Square Numbers

She has been seeing 100 as a square for years–on the Hundred Board, the Golden Bead material, the Grimm’s Large Mosaic, etc. Then one day, her own spontaneous idea was to find other numbers that make squares.

She got that paper we have on the shelf and started making that pattern and exploring making squares (I suggested she write the numerals / square numbers where she did so she’d remember where she was as she counted).

Later on I showed her some squares from the Bead Cabinet.

And she explored making beautiful “patterns” and designs with them.

Another day, we brought out numeral cards to match. That paper she colored in and labeled with square numbers is now also Control of Error for the work.

We also played a game where we turned the numeral cards upside down and remember them. When we were taking turns she said, “Mom, take the smaller numbers because I need more practice with the bigger ones.”

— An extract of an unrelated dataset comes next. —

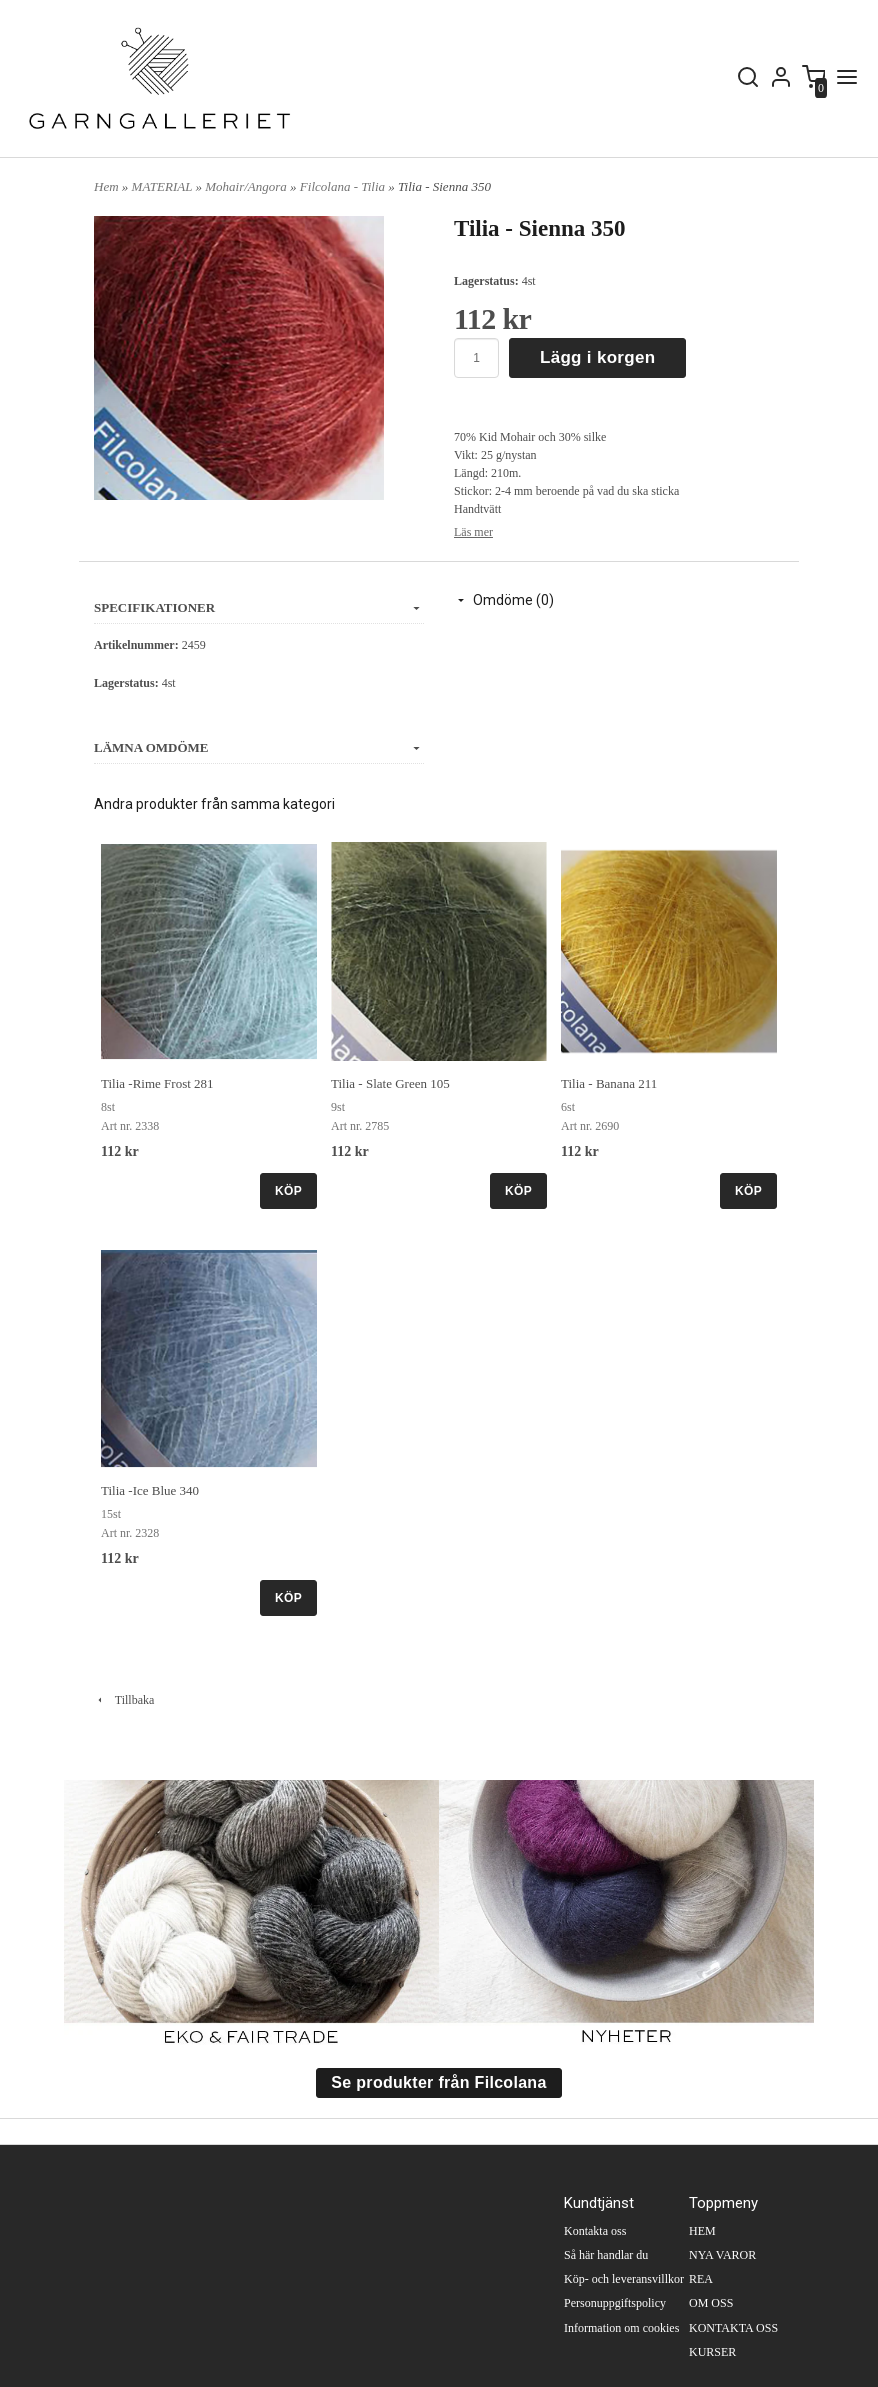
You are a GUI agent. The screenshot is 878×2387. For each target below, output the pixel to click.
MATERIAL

While working on this with her, I remember the genius of Montessori materials. She has been working on the Number Beads / Bead Stairs since she was 3 so she knows that a brown bar is an 8 for example so that brown square is an 8 by 8 (8 across and 8 down) so it is easier to state that if you make a square using the 8 bars (or 8 squared), you’ll get 64 and so on–without having to count the bead bars again and again–BUT should she need to check (the bead bar or the square) to be sure, she can always count the individual beads.

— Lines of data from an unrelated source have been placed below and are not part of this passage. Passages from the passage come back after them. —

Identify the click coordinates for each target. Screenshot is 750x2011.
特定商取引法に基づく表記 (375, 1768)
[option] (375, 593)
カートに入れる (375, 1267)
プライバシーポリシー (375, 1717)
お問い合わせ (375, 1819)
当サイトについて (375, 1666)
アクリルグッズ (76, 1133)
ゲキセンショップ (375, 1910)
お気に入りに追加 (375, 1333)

One time, she counted the holes in between beads and was so amazed to find out that the holes in between beads of one square is equal to the beads of the square number before it (so the holes in between beads on the 36 square is actually 25)–that’s why the squares stack up the way they do!

I remember what Maria Montessori said–that we the adult guides plant seeds of interest–and from these seeds will grow impressions and ideas.

“These impressions not only penetrate the mind of the child, they form it; they become incarnated, for the child makes his own ‘mental flesh’ in using the things that are in his environment.” – Maria Montessori

Not necessarily all at once and right away–

“… they will be held lightly in the mind, but will be capable of later germination.” – Maria Montessori

So when we’re feeling a little frustrated when nothing seems to be growing out of the seeds of interest we’ve been planting and we’re feeling like we’re always back to square one–keep planting, keep on going. Montessori On!